Set task: Output the rows starting at the line that contains "Click the Live status badge" and ending at the line that contains "Action: point(24,408)" as a two-column CSV with the headers text and answer, one CSV line per row. Put each value in its own quoted field and replace any line breaks with spaces.
::: Input rows
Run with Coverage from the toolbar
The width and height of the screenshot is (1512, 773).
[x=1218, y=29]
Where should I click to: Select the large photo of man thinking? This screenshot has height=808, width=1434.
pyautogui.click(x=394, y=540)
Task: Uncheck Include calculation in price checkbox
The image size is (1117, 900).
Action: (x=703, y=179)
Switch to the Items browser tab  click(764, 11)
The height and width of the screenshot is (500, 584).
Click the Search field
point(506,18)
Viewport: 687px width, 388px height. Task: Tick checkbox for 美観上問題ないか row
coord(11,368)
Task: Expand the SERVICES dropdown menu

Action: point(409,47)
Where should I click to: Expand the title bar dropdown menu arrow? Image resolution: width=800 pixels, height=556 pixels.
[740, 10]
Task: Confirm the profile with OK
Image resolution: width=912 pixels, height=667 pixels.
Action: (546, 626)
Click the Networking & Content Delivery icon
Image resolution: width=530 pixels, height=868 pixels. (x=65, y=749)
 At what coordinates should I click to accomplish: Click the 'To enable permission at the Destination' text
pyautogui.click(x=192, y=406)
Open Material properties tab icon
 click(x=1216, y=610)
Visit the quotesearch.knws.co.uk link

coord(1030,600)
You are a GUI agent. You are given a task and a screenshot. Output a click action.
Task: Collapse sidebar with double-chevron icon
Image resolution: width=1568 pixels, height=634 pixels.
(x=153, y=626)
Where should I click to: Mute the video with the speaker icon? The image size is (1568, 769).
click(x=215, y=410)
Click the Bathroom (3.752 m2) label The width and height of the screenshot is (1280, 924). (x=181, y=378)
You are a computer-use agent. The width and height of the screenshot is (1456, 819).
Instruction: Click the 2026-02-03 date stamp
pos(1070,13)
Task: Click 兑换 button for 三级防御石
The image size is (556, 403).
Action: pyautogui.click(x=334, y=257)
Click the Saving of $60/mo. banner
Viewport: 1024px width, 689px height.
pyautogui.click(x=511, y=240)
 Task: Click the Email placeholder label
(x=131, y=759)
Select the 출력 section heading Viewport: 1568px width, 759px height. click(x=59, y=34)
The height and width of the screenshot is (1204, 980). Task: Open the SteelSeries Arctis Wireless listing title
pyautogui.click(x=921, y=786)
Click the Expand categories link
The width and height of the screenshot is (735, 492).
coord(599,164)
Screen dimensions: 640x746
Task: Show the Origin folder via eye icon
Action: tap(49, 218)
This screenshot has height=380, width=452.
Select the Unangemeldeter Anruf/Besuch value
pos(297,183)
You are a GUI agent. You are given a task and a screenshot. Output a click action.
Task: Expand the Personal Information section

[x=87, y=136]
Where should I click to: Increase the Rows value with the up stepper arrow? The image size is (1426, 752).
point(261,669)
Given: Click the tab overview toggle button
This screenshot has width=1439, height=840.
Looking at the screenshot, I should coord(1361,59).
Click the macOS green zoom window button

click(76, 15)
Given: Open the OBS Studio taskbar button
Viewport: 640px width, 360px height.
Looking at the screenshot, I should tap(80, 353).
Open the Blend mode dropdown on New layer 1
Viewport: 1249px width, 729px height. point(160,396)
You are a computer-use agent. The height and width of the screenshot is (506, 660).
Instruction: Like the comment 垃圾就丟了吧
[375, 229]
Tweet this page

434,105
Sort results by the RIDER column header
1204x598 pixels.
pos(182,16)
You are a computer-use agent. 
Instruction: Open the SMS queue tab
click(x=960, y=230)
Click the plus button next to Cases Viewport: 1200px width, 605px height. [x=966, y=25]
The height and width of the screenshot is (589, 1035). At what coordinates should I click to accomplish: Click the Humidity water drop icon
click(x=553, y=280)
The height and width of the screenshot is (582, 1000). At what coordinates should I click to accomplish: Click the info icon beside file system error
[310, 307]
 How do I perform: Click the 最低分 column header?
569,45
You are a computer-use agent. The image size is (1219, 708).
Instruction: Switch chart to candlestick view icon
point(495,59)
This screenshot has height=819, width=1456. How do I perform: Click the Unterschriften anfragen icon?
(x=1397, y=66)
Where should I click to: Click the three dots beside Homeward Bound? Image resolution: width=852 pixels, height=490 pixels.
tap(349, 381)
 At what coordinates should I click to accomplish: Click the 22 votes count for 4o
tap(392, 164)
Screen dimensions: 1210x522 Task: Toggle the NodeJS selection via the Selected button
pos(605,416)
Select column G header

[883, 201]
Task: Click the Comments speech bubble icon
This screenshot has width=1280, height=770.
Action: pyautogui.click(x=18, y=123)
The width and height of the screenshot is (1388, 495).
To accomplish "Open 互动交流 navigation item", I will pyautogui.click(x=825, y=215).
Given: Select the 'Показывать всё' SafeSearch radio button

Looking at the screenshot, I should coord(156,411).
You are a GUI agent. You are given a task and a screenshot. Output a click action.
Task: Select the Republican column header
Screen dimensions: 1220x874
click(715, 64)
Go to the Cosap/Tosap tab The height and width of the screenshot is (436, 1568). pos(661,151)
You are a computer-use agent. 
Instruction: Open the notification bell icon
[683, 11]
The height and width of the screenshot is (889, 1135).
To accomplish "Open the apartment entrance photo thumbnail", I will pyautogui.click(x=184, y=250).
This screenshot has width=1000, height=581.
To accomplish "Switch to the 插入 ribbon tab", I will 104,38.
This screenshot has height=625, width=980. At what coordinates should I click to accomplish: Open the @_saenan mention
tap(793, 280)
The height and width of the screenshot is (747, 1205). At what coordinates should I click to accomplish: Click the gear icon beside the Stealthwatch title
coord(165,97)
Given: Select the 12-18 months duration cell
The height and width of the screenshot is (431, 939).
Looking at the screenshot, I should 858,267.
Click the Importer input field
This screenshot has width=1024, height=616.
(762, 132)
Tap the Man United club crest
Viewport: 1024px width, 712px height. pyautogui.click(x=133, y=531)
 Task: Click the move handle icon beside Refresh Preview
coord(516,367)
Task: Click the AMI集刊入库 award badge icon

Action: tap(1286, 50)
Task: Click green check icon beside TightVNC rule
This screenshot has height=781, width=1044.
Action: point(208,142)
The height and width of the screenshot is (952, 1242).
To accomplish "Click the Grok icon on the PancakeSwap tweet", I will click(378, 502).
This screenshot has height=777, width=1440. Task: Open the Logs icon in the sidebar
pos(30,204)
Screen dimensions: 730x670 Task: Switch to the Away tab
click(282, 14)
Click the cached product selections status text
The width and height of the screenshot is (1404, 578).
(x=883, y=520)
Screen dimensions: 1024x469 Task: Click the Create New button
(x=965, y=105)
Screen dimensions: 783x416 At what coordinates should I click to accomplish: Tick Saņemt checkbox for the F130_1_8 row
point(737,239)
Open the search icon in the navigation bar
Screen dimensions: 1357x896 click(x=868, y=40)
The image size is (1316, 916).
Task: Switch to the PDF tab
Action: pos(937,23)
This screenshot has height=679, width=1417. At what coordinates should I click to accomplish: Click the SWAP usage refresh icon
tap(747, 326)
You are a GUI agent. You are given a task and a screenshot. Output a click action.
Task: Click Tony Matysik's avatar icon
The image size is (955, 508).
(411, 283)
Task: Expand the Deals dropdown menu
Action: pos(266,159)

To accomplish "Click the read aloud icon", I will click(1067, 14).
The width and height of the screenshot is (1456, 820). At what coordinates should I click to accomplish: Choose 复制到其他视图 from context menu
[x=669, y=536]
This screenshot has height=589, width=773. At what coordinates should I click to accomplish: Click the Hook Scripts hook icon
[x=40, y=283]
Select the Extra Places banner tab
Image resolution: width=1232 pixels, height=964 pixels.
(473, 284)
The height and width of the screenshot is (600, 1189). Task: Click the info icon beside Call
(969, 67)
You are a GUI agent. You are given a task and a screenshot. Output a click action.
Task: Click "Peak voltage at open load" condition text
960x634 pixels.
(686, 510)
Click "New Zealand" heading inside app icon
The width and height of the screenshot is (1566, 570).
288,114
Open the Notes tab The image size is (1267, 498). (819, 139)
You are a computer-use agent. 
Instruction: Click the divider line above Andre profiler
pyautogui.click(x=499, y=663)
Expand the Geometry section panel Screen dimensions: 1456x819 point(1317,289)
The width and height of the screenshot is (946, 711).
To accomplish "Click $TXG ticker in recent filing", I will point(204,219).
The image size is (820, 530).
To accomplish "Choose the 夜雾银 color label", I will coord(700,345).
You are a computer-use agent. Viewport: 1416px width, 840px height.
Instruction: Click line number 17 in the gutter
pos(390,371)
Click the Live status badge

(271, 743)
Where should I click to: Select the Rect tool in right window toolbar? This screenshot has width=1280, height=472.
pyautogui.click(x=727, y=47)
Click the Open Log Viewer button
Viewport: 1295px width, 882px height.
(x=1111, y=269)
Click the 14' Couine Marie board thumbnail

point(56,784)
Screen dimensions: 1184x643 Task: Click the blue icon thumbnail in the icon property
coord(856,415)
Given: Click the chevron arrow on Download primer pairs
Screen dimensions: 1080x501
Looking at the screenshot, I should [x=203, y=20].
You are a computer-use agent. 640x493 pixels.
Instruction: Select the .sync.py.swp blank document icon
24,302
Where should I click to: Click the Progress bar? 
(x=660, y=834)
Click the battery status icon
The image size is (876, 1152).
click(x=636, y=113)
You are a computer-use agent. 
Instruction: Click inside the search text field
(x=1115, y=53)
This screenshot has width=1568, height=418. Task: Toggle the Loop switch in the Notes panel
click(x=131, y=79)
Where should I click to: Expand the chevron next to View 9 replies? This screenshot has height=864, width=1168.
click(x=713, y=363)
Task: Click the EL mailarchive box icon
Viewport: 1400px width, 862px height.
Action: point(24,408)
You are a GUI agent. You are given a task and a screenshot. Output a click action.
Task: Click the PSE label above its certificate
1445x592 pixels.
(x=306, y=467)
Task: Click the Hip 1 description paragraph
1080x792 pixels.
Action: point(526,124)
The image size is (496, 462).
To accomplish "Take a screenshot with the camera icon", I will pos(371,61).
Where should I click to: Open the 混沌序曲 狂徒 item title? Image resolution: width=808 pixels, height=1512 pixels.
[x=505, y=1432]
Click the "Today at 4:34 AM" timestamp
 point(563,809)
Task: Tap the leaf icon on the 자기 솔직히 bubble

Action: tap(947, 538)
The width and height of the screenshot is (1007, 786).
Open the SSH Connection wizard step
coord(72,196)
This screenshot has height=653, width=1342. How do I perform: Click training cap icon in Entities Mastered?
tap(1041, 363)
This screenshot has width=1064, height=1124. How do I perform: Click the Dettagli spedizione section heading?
::::::
Written response:
text,answer
"Click the Live status badge","(271, 743)"
"Where should I click to: Select the Rect tool in right window toolbar? This screenshot has width=1280, height=472.","pyautogui.click(x=727, y=47)"
"Click the Open Log Viewer button Viewport: 1295px width, 882px height.","(x=1111, y=269)"
"Click the 14' Couine Marie board thumbnail","point(56,784)"
"Screen dimensions: 1184x643 Task: Click the blue icon thumbnail in the icon property","coord(856,415)"
"Given: Click the chevron arrow on Download primer pairs Screen dimensions: 1080x501","Looking at the screenshot, I should [x=203, y=20]."
"You are a computer-use agent. 640x493 pixels. Instruction: Select the .sync.py.swp blank document icon","24,302"
"Where should I click to: Click the Progress bar?","(x=660, y=834)"
"Click the battery status icon The image size is (876, 1152).","click(x=636, y=113)"
"You are a computer-use agent. Instruction: Click inside the search text field","(x=1115, y=53)"
"This screenshot has width=1568, height=418. Task: Toggle the Loop switch in the Notes panel","click(x=131, y=79)"
"Where should I click to: Expand the chevron next to View 9 replies? This screenshot has height=864, width=1168.","click(x=713, y=363)"
"Task: Click the EL mailarchive box icon Viewport: 1400px width, 862px height.","Action: point(24,408)"